## A Counting Puzzle Raffle – Solution

Many thanks to all who participated in our counting puzzle raffle.

The winner was selected randomly from correct entries and has requested to remain anonymous.

Here’s a solution.

Many people used the hook-length formula to compute the answer. It might be interesting to note that all the people who did not use the hook-length formula got the correct answer, but only half of those who did use the formula were correct.

Since you can read about the hook-length formula elsewhere, here we’ll deduce the answer using basic counting techniques.

Instead of using word titles, we’ll use the numbers 1 through 10 and put them into the diagram so that the numbers increase left to right across any row and down any column.

The number 1 must go in the upper left square.

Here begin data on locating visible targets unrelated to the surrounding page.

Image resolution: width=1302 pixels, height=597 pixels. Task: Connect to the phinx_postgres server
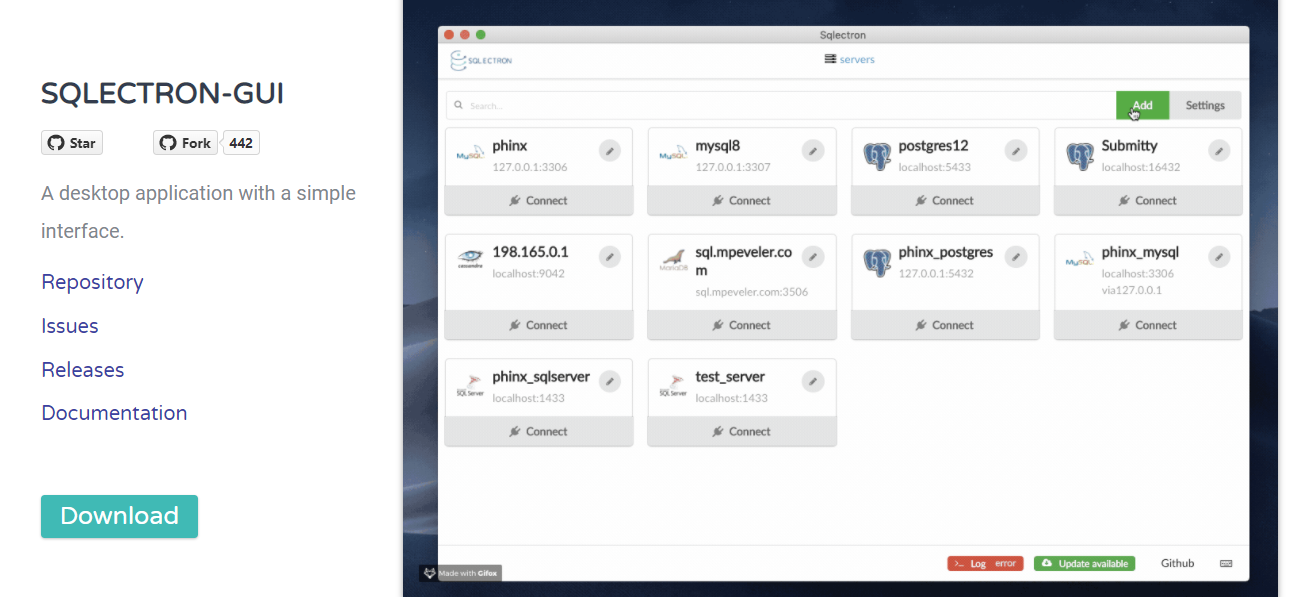944,324
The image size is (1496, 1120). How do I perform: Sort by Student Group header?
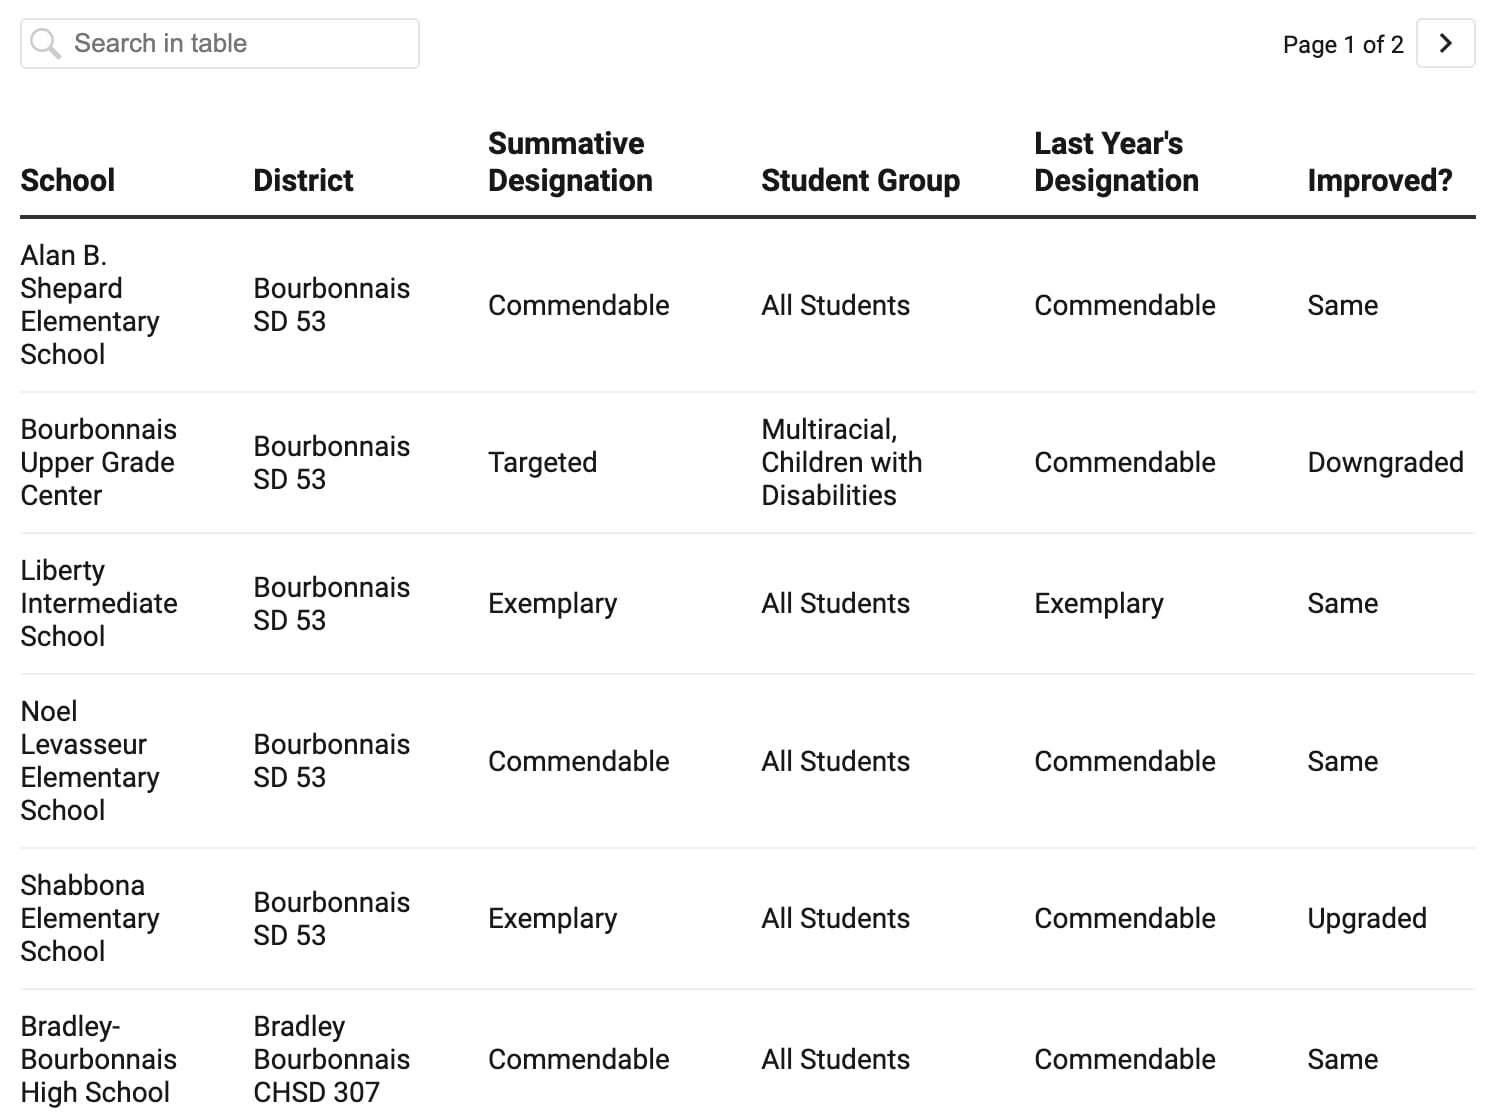(860, 180)
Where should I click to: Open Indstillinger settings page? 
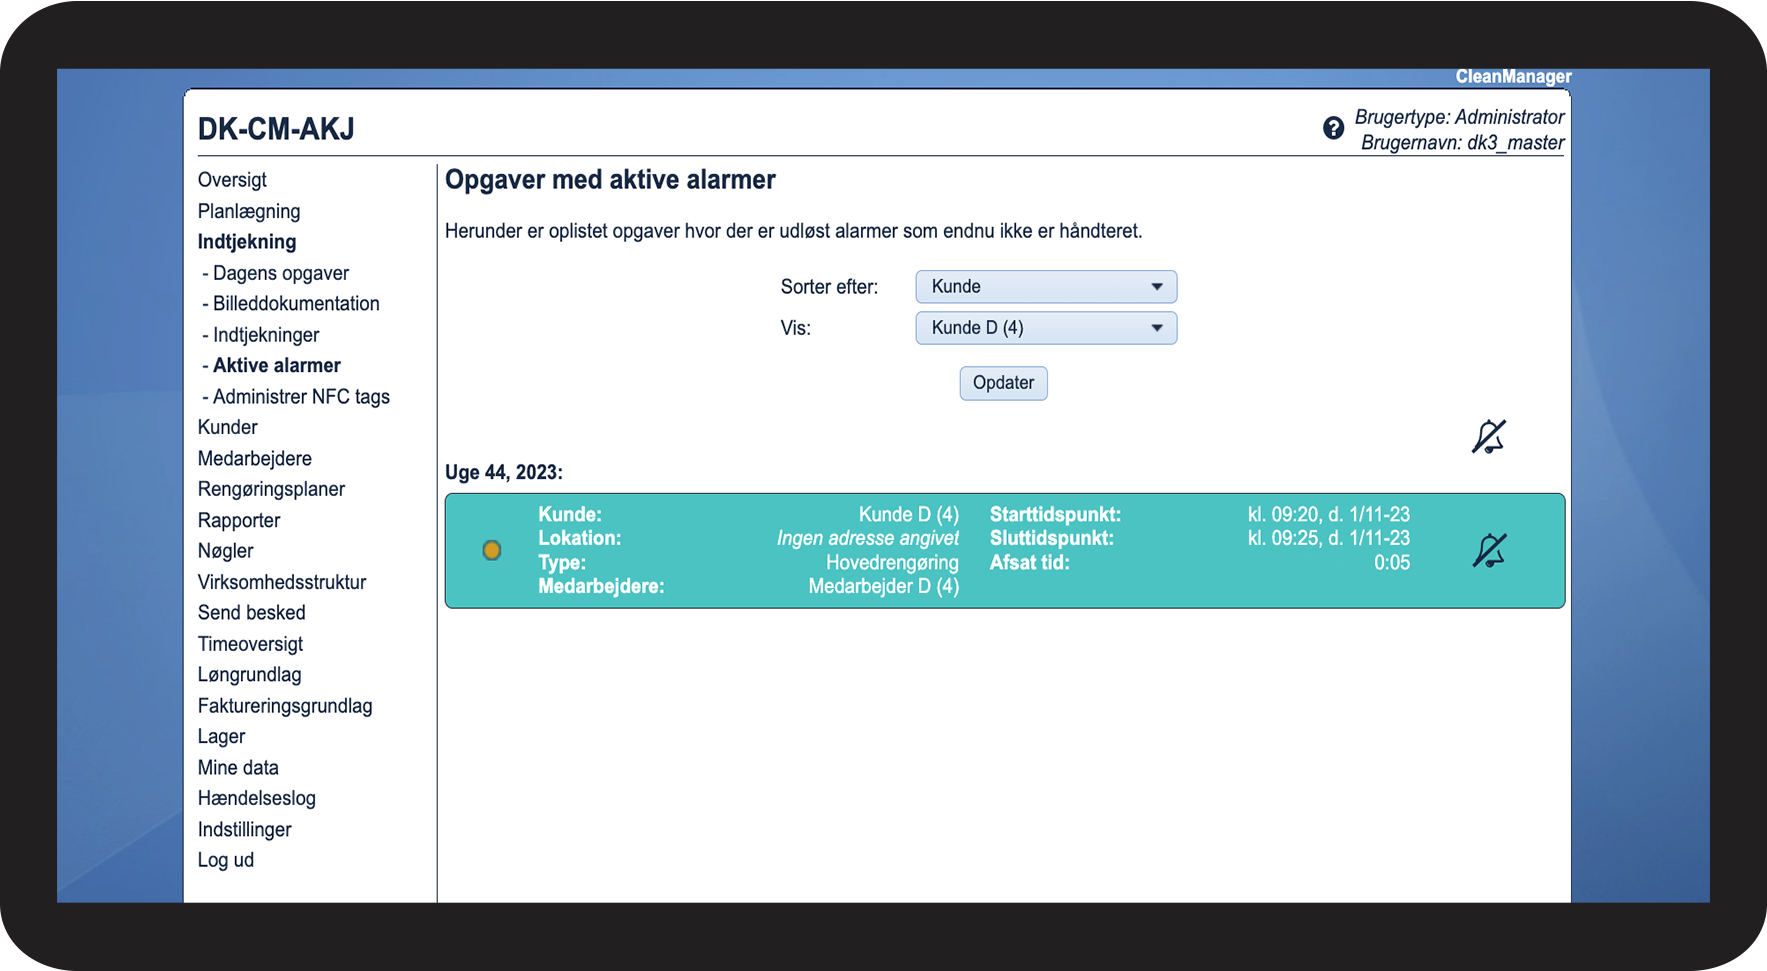[245, 829]
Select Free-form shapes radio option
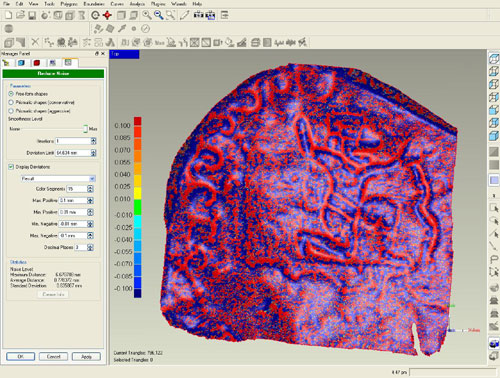Image resolution: width=500 pixels, height=378 pixels. click(x=11, y=94)
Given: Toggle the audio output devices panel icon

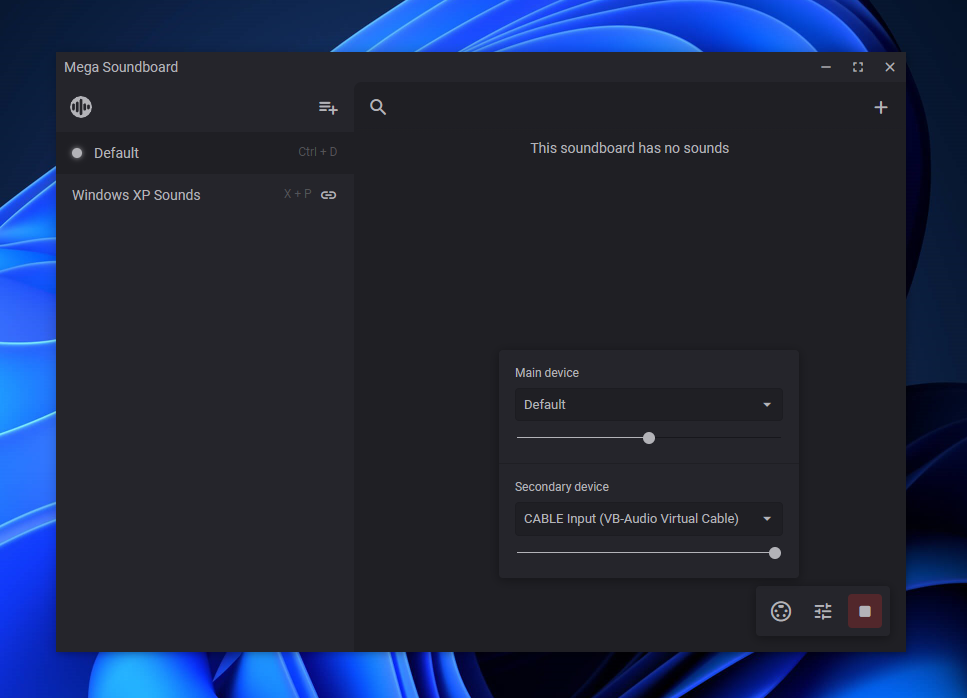Looking at the screenshot, I should (781, 611).
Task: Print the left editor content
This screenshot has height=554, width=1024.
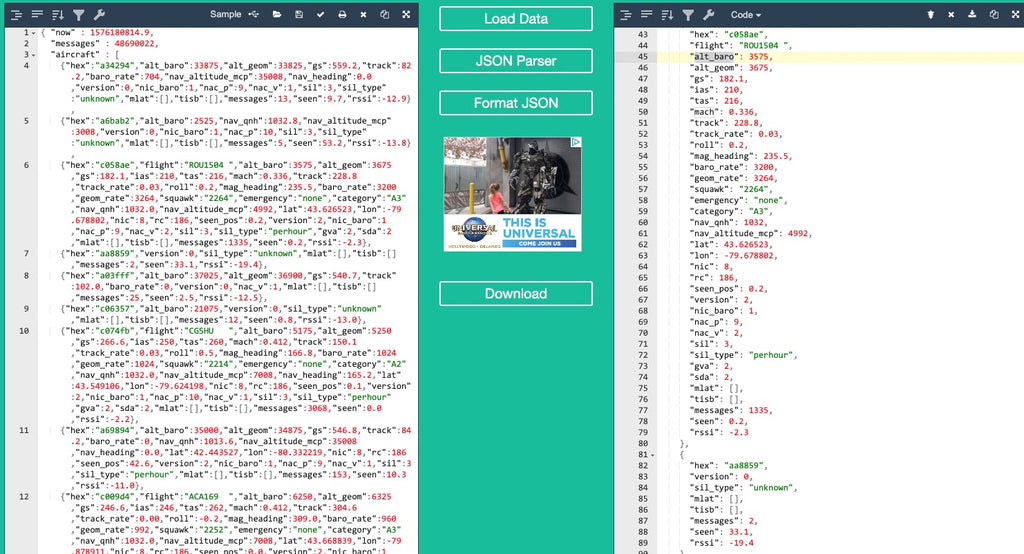Action: (342, 15)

Now, let’s fill in squares until the square to the right of the 1 is filled, then stop.  There are many ways to proceed, so we split into cases. The diagram below shows all the cases. The first number that is put into the second column must go at the top of that column, which is the square to the right of the 1, and that’s when we stop. So we end up with 4 cases. In each of the 4 cases, notice that we are free to choose any 3 numbers from the numbers that haven’t been placed yet for the remaining 3 squares in row 1. These numbers must be placed in row 1 in ascending order, and the numbers still remaining must be placed in the unfilled squares in the first 2 columns. The number of ways the unfilled squares in the first 2 columns can be filled is quite limited and can be counted directly.

Case 1: $\binom{8}{3} \cdot 5 = 280$.

Case 2: $\binom{7}{3} \cdot 5 = 175$.

Case 3: $\binom{6}{3} \cdot 3 = 60$.

Case 4: $\binom{5}{3} \cdot 1 = 10$.

Adding these up, we get 280 + 175 + 60 + 10 =  525, which is the answer.